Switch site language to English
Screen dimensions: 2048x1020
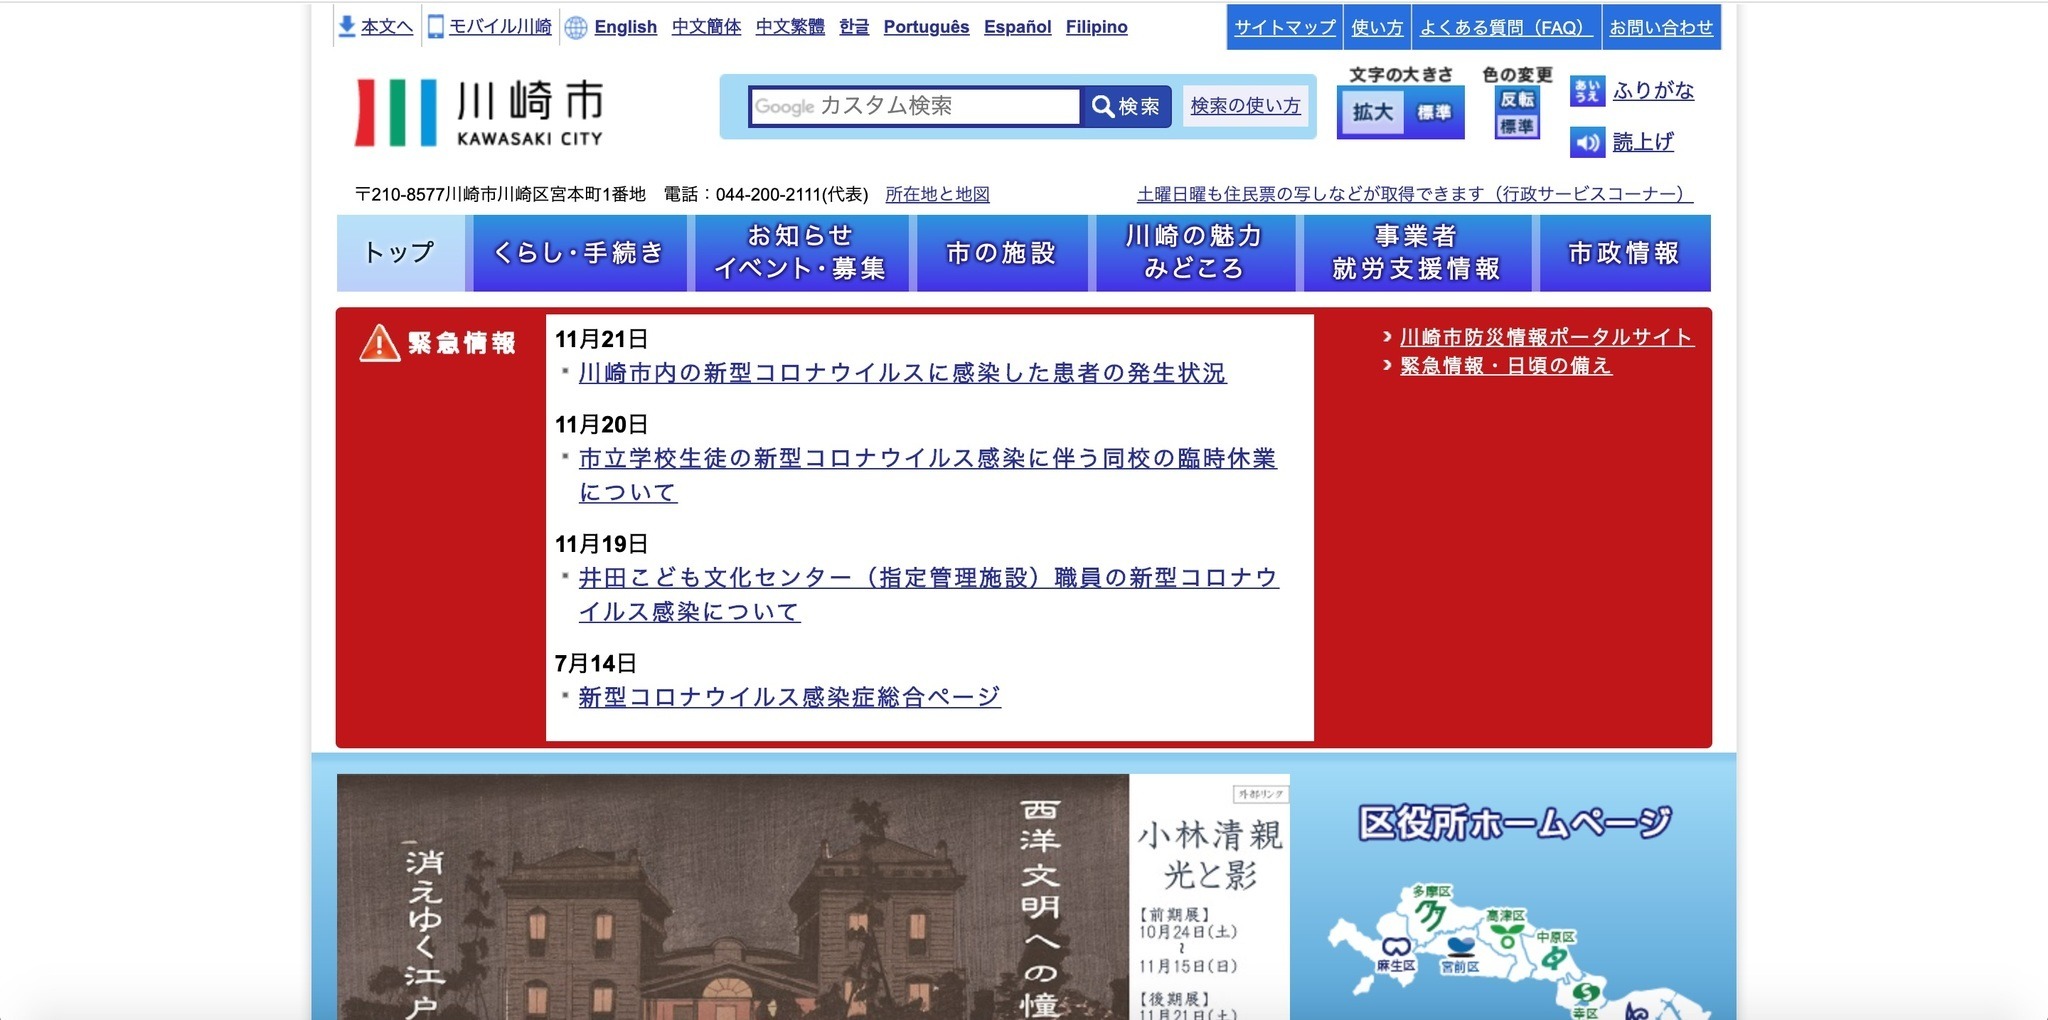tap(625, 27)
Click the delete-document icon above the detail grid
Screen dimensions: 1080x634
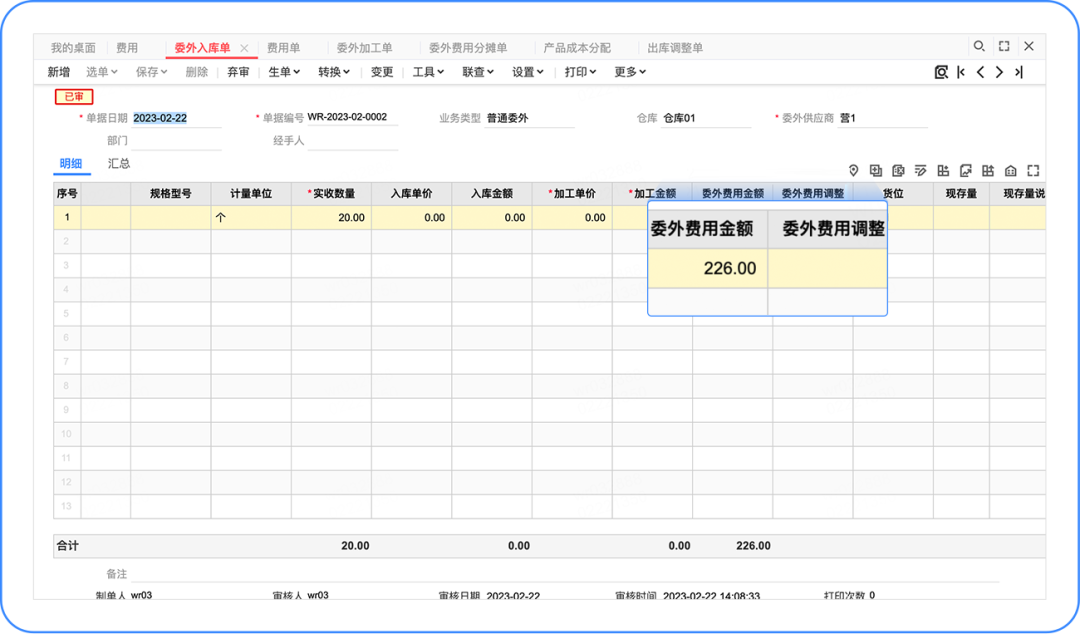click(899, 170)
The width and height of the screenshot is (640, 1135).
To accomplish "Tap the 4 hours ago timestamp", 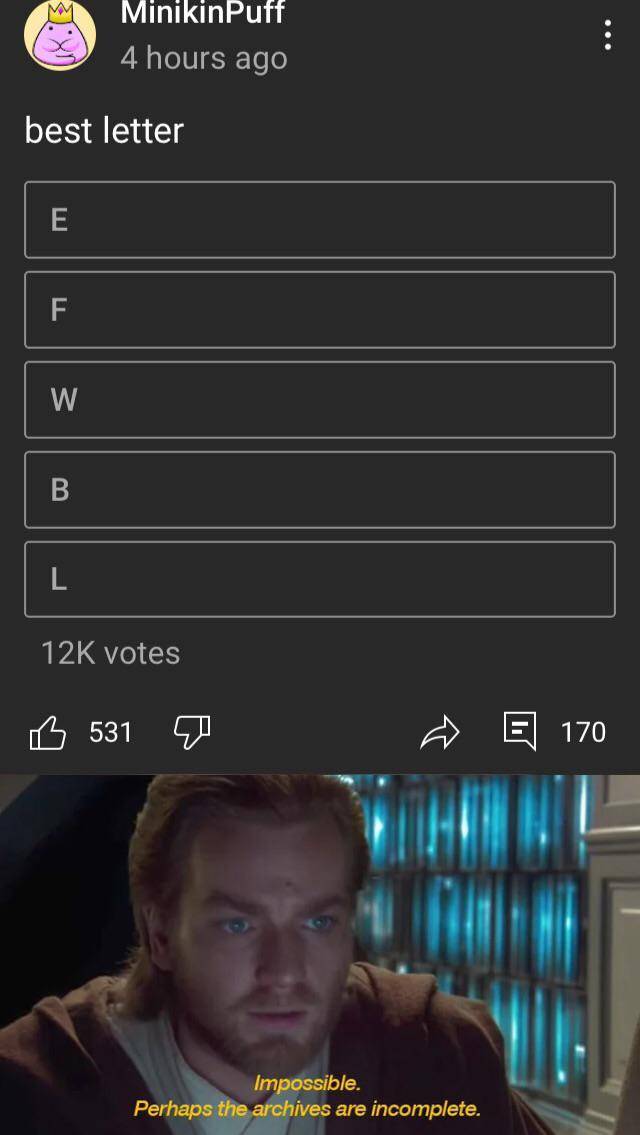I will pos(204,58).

**Your instructions**: Start at the line containing "Screen dimensions: 2048x1020" above and stop at the line containing "The width and". Output those lines exactly, both included, but none of the pictures.

**Exercise output**:
Screen dimensions: 2048x1020
tap(625, 27)
Click the delete-document icon above the detail grid
Screen dimensions: 1080x634
click(899, 170)
The width and height of the screenshot is (640, 1135).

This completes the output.